Dora Carrington
Dora Carrington; drawing by David Levine

The group of writers and painters known as Bloomsbury is unique in English literary history because its members formed a closely knit circle which met regularly over many years and held to certain general principles. Its origins go back to undergraduate days at Cambridge when seven of its members had belonged to a secret discussion society known, because they numbered twelve, as the Apostles. The rules of this society, to which Tennyson had belonged, required absolute frankness and candor in discussion: no subjects were barred and the most personal remarks and criticisms could be made without giving offense.

One of its members around 1900 was Thoby Stephen, the son of the literary critic and biographer, Sir Leslie Stephen, and he introduced some of his fellow Apostles along with other undergraduates to his sisters, Vanessa and Virginia. Thoby died soon after, but in due course the girls married two of the Apostles—Clive Bell, the art critic, and Leonard Woolf, who later became a Fabian Socialist—and settled in London. Here the idea occurred to them of setting up a discussion group along the lines of the Apostles, but presided over by the two Stephen sisters, one of whom represented painting and the other literature.

Of the twelve original members of Bloomsbury, as this group came to be called, Lytton Strachey, Virginia Woolf, Roger Fry, Maynard Keynes, and E.M. Forster are still widely known and read today, while most of the others left their mark on the literature and painting of their time. What was distinctive about them was that they were all close friends who met every week, and often twice a week, over a period of more than twenty years for discussion and conversation. This, almost as much as writing or painting, was a thing they prided themselves on and they cultivated it as carefully, though in a less formal way, as the habitués of the French eighteenth-century salons had done. Their meetings began in 1912 and after the First World War they came gradually to admit new recruits, most of whom were young men recently come down from Cambridge. In the end, as death and absence thinned their ranks, the group came to be practically synonymous with Virginia and Vanessa’s family.

Bloomsbury was thus a group of writers and painters with a Cambridge background who met regularly to discuss questions of every sort, social, moral, and aesthetic. In their general principles they had been strongly influenced by the philosophy of G.E. Moore, who had been one of their fellow Apostles, and like him they stood, above everything else, for truth and common sense. But their meetings, when I attended them in the early Twenties, were not at all solemn. Perhaps they had exhausted their original themes, for they just talked. The tone was usually ironic and there was a good deal of banter: each seemed to be playing his own role in a well practiced orchestra, Virginia Woolf excelling in her flights of fantasy.

All the same they took themselves very seriously as reformers, standing out strongly against Victorian prudery, hypocrisy, and conventionality, the cult of the old and eminent, and the special status of gilded inferiority which that age assigned to women. The young addressed their seniors in age and distinction by their Christian names and argued vigorously with them, while to demonstrate the equal terms on which the sexes should meet, four-letter words were freely used when the subject seemed to require them, though usually in a rather forced and self-conscious way. It was quite an experience to hear such a refined person as Virginia Woolf come out with one of them. This was of course a great novelty, for the tone of that age was excessively prudish and it was one of the claims of the suffragettes that the liberation of women would have a purifying effect upon both the language and the morals of men.

+-------+

:: WHAT TO DO ::
**a.** Echo word for word the part of the Bloomsbury passage that opens with the words containing "Bloomsbury was thus" and closes with "flights of fantasy.".
**b.** Answer these questions from the Bloomsbury passage:
(i) Why was the Cambridge discussion society known as the Apostles?
(ii) In what year did the group's meetings begin?
(iii) Whose philosophy strongly influenced the group's general principles?
The listing that comes next has no connection to the Bloomsbury passage.

Stored records:
+-------+

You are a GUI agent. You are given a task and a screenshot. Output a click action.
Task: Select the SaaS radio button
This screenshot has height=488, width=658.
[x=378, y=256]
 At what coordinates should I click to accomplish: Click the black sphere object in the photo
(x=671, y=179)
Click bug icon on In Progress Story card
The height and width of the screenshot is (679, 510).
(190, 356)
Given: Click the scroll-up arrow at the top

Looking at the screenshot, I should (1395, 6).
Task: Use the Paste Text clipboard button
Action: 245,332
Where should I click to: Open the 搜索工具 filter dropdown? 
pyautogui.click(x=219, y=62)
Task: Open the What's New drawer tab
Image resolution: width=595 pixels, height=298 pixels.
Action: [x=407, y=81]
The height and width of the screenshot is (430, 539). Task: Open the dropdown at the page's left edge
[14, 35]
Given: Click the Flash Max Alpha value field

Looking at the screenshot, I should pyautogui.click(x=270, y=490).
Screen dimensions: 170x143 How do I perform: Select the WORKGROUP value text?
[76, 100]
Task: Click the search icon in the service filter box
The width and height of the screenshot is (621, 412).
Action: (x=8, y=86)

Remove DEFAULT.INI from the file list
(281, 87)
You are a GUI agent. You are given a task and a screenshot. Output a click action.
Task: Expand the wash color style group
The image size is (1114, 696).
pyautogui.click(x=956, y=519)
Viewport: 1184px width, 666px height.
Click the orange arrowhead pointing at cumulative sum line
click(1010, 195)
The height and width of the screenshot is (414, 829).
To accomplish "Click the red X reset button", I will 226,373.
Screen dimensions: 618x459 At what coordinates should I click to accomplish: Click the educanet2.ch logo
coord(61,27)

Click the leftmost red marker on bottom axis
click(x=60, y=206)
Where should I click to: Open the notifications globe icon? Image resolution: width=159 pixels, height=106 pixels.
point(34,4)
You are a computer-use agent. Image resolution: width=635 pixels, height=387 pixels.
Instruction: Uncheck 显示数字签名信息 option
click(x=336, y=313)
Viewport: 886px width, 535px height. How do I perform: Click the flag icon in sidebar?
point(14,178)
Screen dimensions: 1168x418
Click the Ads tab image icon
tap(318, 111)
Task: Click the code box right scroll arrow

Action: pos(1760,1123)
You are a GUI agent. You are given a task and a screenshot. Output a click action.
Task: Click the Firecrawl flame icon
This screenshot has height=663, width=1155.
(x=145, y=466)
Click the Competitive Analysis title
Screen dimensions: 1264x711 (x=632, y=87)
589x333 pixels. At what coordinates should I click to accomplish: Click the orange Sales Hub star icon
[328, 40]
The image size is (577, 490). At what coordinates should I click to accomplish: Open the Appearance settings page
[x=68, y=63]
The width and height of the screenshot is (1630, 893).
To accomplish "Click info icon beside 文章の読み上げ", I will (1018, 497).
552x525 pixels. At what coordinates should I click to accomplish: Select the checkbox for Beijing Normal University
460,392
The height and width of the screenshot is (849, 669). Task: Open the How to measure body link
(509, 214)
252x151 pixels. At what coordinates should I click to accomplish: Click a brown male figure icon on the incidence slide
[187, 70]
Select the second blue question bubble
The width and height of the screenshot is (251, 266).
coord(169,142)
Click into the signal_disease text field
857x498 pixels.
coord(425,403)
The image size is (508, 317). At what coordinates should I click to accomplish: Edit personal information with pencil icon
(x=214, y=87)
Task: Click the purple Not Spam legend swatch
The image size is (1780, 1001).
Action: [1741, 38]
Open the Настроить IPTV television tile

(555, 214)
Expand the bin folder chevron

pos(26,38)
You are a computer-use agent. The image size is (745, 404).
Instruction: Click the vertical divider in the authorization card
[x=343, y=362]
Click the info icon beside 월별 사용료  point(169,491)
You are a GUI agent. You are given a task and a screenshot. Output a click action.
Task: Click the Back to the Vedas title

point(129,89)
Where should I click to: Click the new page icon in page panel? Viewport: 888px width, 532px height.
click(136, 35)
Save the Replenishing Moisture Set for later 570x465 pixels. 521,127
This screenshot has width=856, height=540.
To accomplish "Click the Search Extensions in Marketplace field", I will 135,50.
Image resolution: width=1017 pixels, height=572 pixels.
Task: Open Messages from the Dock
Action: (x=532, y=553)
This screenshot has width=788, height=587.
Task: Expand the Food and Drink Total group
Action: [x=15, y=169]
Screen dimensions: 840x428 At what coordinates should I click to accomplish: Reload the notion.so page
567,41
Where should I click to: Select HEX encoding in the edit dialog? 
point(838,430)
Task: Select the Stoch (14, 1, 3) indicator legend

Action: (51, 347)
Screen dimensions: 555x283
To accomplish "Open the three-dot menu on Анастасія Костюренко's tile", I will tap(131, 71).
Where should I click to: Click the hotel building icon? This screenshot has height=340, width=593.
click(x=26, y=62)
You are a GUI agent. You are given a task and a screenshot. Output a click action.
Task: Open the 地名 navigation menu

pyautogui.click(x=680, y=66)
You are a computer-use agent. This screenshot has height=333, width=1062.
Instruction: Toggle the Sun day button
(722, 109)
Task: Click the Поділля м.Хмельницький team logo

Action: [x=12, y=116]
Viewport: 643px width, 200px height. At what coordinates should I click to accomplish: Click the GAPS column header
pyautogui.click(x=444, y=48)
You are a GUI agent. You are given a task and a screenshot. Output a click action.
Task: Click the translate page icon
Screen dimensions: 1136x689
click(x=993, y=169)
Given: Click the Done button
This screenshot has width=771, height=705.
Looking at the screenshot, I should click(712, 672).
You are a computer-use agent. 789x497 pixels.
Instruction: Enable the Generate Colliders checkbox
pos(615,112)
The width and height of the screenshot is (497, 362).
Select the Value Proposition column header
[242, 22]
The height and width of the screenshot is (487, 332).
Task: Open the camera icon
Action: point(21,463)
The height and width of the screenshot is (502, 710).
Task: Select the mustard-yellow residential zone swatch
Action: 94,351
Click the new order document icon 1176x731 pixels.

+-------+

:: PROBLEM SOLUTIONS ::
**a.**
Bloomsbury was thus a group of writers and painters with a Cambridge background who met regularly to discuss questions of every sort, social, moral, and aesthetic. In their general principles they had been strongly influenced by the philosophy of G.E. Moore, who had been one of their fellow Apostles, and like him they stood, above everything else, for truth and common sense. But their meetings, when I attended them in the early Twenties, were not at all solemn. Perhaps they had exhausted their original themes, for they just talked. The tone was usually ironic and there was a good deal of banter: each seemed to be playing his own role in a well practiced orchestra, Virginia Woolf excelling in her flights of fantasy.

**b.**
(i) Its members numbered twelve.
(ii) 1912
(iii) G.E. Moore's